Suit Alleges Abuse during Inmate Shakedown
By Franci Richardson
Boston Herald [Shirley MA]
October 17, 2003
The MCI-Shirley shakedown of 2000 that critics alleged was "whitewashed" by one of the three panel members probing ex-priest John J. Geoghan's murder has resurfaced with a lawsuit filed yesterday on behalf of 25 inmates who were injured.
Mark Reilly, a Department of Correction investigator appointed to the Geoghan panel by the state Department of Public Safety, found no fault with the way a special operations team conducted itself with inmates while looking for drugs and guns in 2000. But the lawsuit filed yesterday in Suffolk Superior Court alleges 25 inmates - 21 of them black - were abused by guards during a several-day "free-for-all."
"(The commander) would have a magnet and he'd put the magnet on top of the doorframe and that meant, `go in and get him' to the tactical team," said a former DOC employee who witnessed several hours of what he called a "free-for-all" beating.
A Nov. 7, 2000, report from a former prison superintendent-turned-chaplain detailed the abuse, which included inmates having their heads banged against the wall, legs injured by "twisting it upward," being dragged by guards, and being bitten by a dog.

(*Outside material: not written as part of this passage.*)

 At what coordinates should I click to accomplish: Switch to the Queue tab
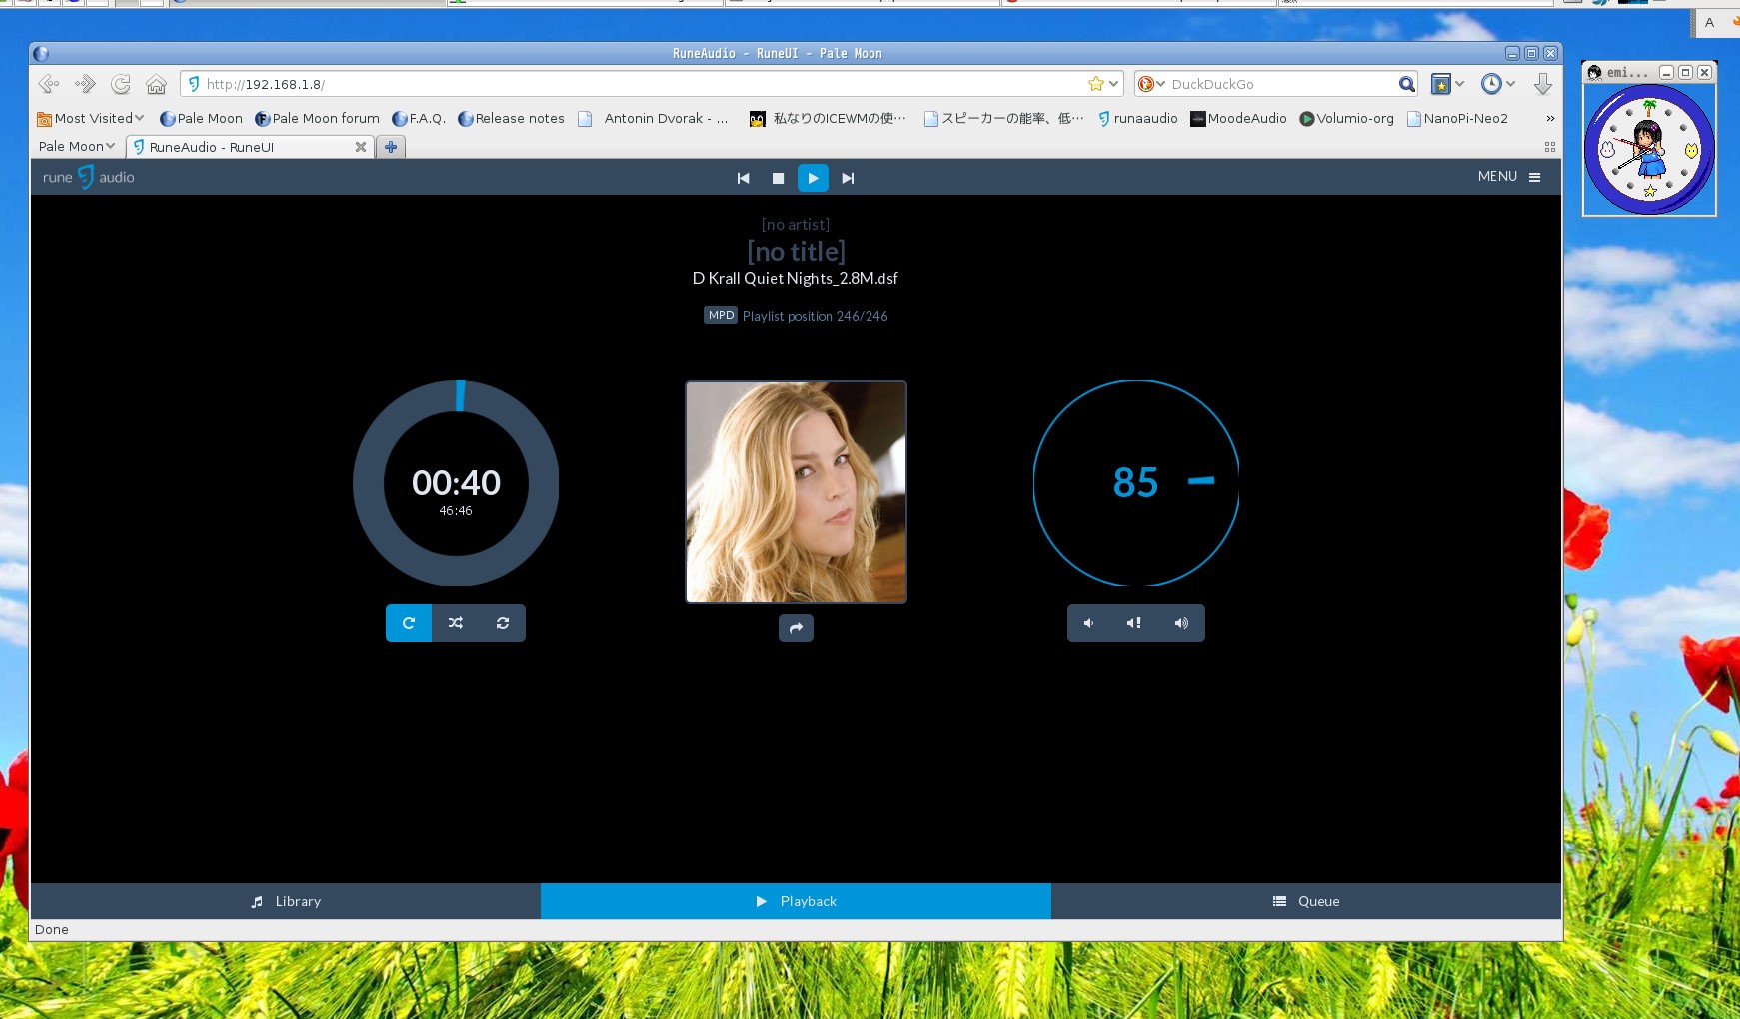click(1305, 900)
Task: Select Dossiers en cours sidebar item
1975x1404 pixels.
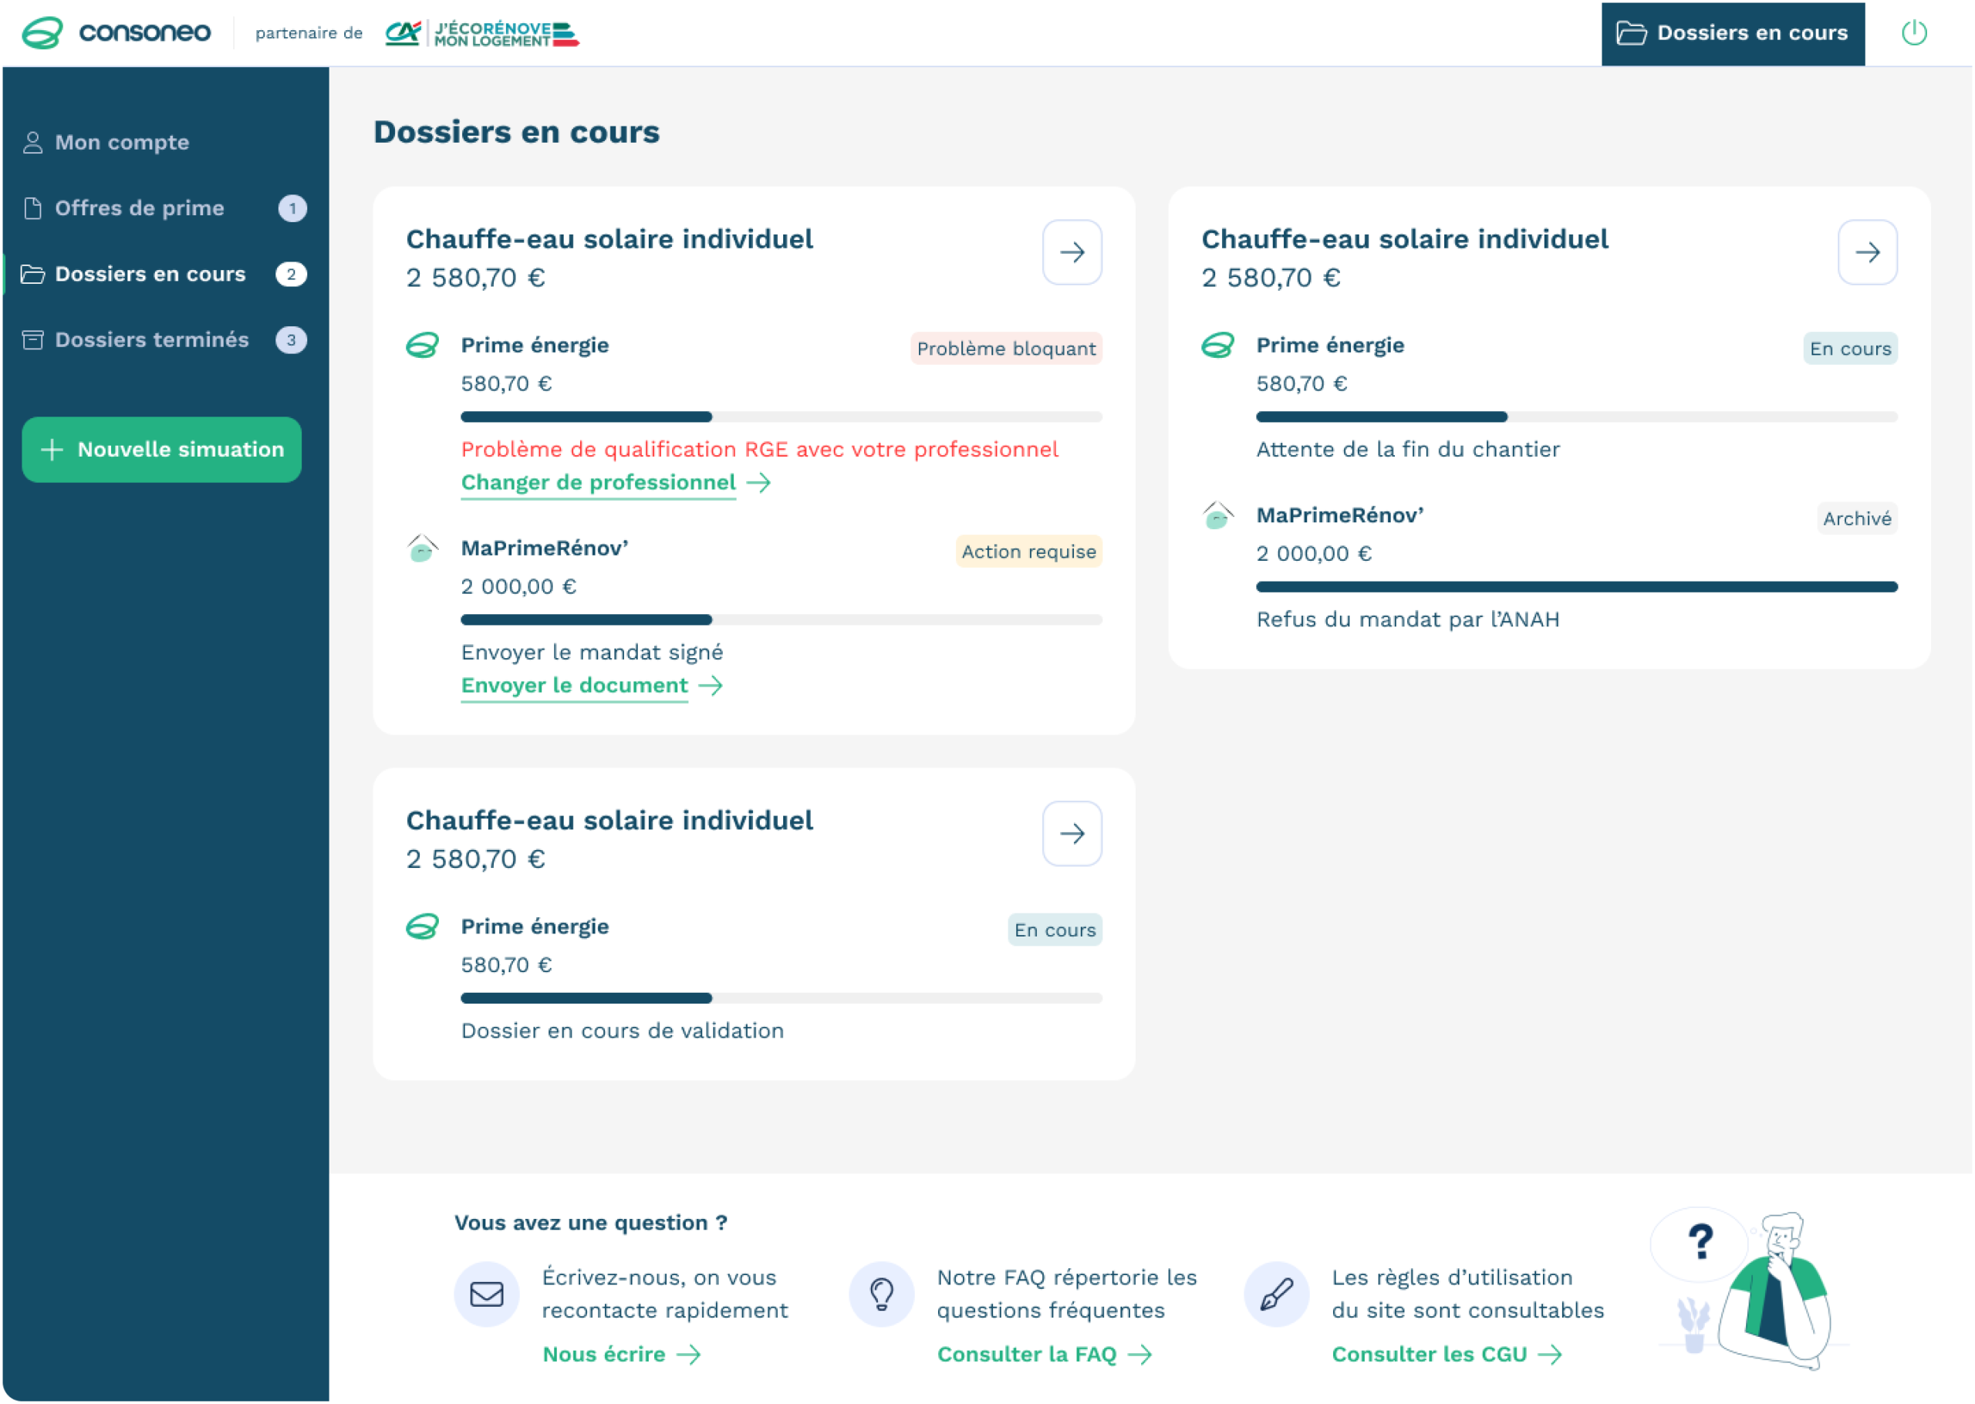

"The officer slapped inmate on head and face with one hand and grabbed him by the throat with the other," read the report from Paul Poyser. "Head banged against the window . . . complained that their clothing and other properties were vandalized by pouring pepper sauce and pickle juice over them."
After Geoghan was strangled and beaten to death, allegedly by Joseph L. Druce, the state put together a three-member panel - including Reilly - to investigate Geoghan's death and whether DOC followed protocol.
Leslie Walker, executive director for Massachusetts Correction Legal Services, said Reilly's report on the Shirley shakedown gives her little confidence in his ability to investigate the Geoghan murder objectively.
"The fact that Mark Reilly is the author of the main DOC (2000) investigation that whitewashes the incident casts serious doubt on his credibility on the investigation into the Geoghan murder," she said.
Reilly's spokeswoman could not be reached for comment last night.